The only way is UP

AN EXECUTIVE for one of the nation’s largest coal rail shippers reportedly feels the coal shipment slump has hit bottom and says, all things considered, its volumes during the upcoming peak season may top figures from last year.
The only way is UP The only way is UP The only way is UP The only way is UP The only way is UP

Image courtesy of Union Pacific

Donna Schmidt

Union Pacific chief executive Jim Koraleski told Reuters in an interview at the New York Stock Exchange that, despite slow economic activity, it was seeing stability.

“Right now, there’s really not anything that we could put our finger on to tell you that the economy is getting softer,” he said.

“We see a slow, continual growth pattern.”

UP, along with many other industry suppliers, servicers and operators, has felt the pain of fallen coal volumes stemming from an unusually mild winter as well as natural gas prices at the lowest they have been in a decade.

The market factors have been especially concerning for railroads that depend on coal as a large part of their revenue stream, such as UP, Norfolk Southern and CSX.

In the case of Union Pacific, coal represents about one-fifth of its business, followed by auto and lumber freight, crude oil and food products.

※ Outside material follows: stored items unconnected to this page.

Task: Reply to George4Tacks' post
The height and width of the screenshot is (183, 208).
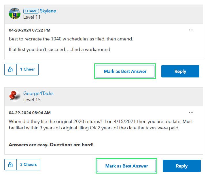Action: point(181,166)
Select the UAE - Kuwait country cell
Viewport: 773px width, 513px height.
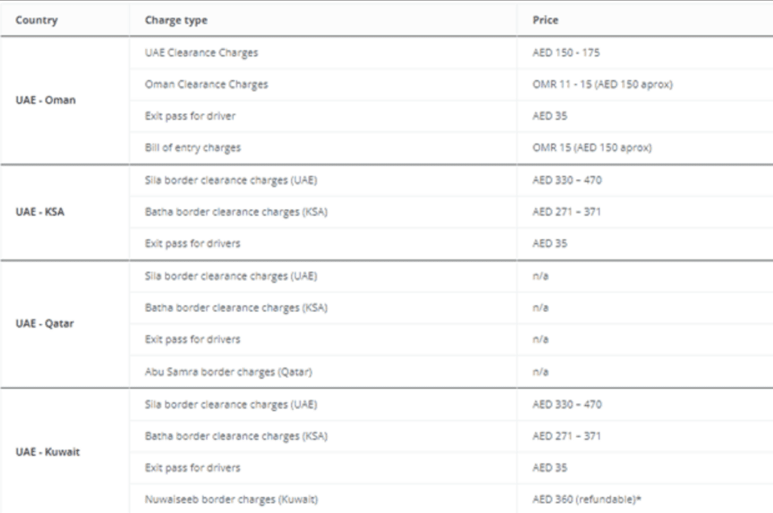point(48,452)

It was the other segments that offset its loss in coal during the second quarter.

Koraleski, who was at the NYSE to ring the closing bell on Monday as part of Union Pacific's 150th anniversary, said international business had also been steady.

About 40% of UP’s business commences or ends outside of the US.

“We haven't seen a lot of impact from the European discussions and disruptions that have been going on,” Koraleski said.

He confirmed the company’s coal volumes had begun to turn upward.

“Coal looks like it has hit the bottom and is starting to come back up,” he said.

“We're certainly encouraged by the temperatures outside.”

Much of the US is still suffering through an extended heatwave, with record temperatures and increased power use that could potentially lead to stockpile reductions.

As it prepares for its peak shipping season, which starts August 1, revenues are projected to rise from $US4.86 billion to $5.2 billion.

“We're not really expecting it to be gangbusters but we're expecting it to be a little better than last year,” Koraleski said.